Document passage >>
========
However, those are not the only reasons why retirement plans can be valuable. Retirement plan tax credits can add another advantage for both individual employees and businesses. Lowering tax exposure through these credits leads to more net income.

Getting the most out of a retirement plan is simply in your best interest. If you, or your business, already participates in a retirement plan, it only makes sense to maximize the benefits it offers.

Let’s go into more detail about retirement plan tax credits for businesses and individuals.

A sticky note reading “tax credits” sits on a calculator on a desk.

Retirement Plan Tax Credits for Businesses

Employers have many options for offering retirement plans to their employees. Examples include, but are not limited to:

  • Simplified Employee Pension plan Individual Retirement Accounts (SEP-IRAs)
  • 401(k) plans
  • Simple IRAs

These plans help employees save for retirement, and many allow the business to offer additional contributions. They can also provide valuable tax credits.

When discussing the benefits of retirement plans, it’s important to acknowledge the following advantages. If your business qualifies, you can receive a $5,000 yearly tax credit for three years if you start a retirement plan.You can visit the IRS website to see if your business qualifies.

Offering retirement plans can help attract higher-level employees and retain staff across the organization. By providing this benefit, business owners can better align with employee expectations. They also support the long-term financial security of their staff.

That said, there are also key tax benefits that can come from offering retirement plans to employees.

As a business owner, offering a traditional 401(k) can give you an option to save for your own retirement. Unfortunately, this need is very easy to overlook amidst all the responsibilities of owning and running a business.

Each contribution reduces your current tax liability by lowering your adjusted gross income, as Investopedia details. This 401(k) plan tax credit could mean moving into a lower tax bracket, meaning less taxable income overall.

IRA contributions can also be used as tax deductions. However, this may be reduced or eliminated based on your modified adjusted gross income.

For your business itself, offering such plans can also provide small business retirement plan tax credits. Examples include, but are not limited to:

SECURE Act 2.0 Tax Credits

Sometimes referred to as just SECURE 2.0 tax credits, this act is an update of federal law. It extends tax credits to smaller employers with a limited number of employees. Paychex explains that SECURE Act 2.0 small business tax credits include:

  • Companies with 50 or fewer employees are eligible for a credit. Specifically, this credit covers the total cost of administrative work for establishing a retirement plan for staff.
========
Your goal >> Copy the retirement credits passage, beginning at the words that contain "Getting the most" and stopping after "businesses and individuals.", renaming "retirement plan" as "pension plan" wherever it occurs. The listing has no role in this work.

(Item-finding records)
========
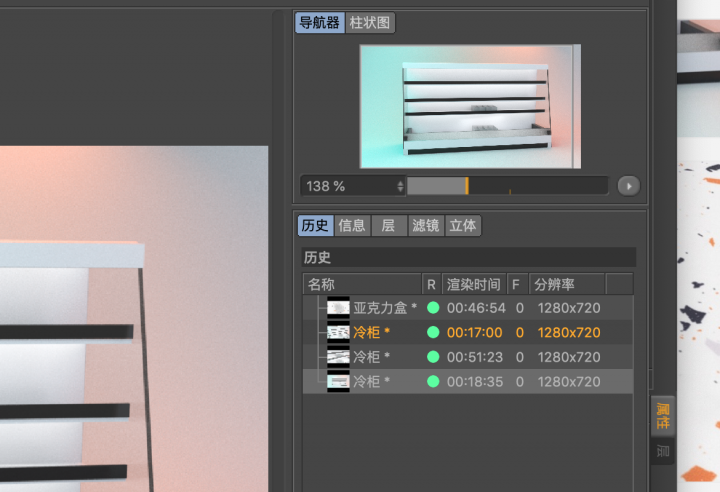Click the play arrow button beside zoom slider
720x492 pixels.
coord(628,186)
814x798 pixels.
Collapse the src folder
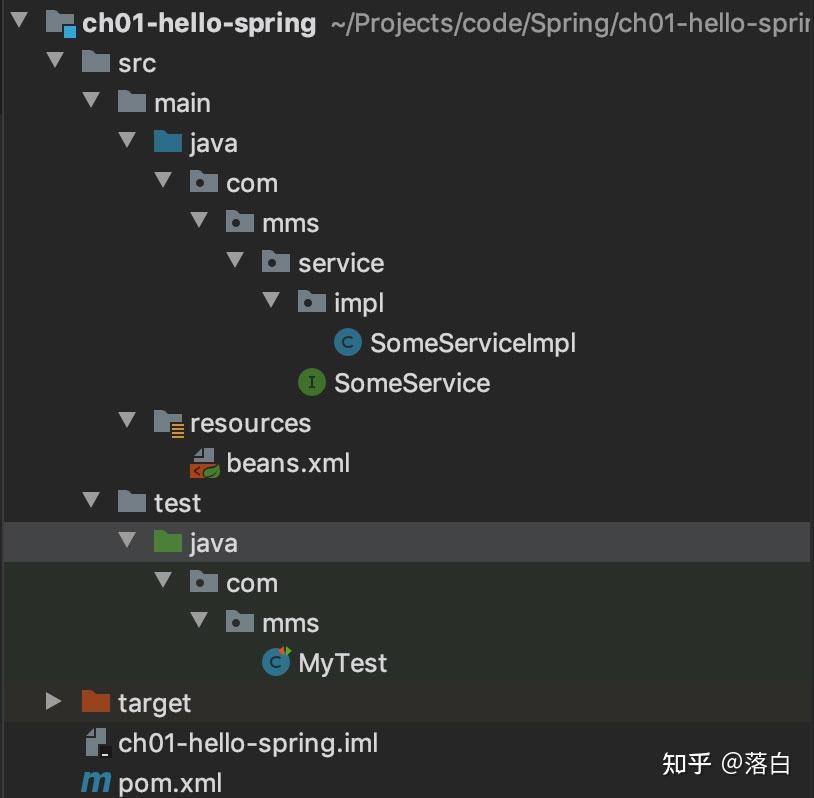click(x=54, y=62)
========
Task output >>
Getting the most out of a pension plan is simply in your best interest. If you, or your business, already participates in a pension plan, it only makes sense to maximize the benefits it offers.

Let’s go into more detail about pension plan tax credits for businesses and individuals.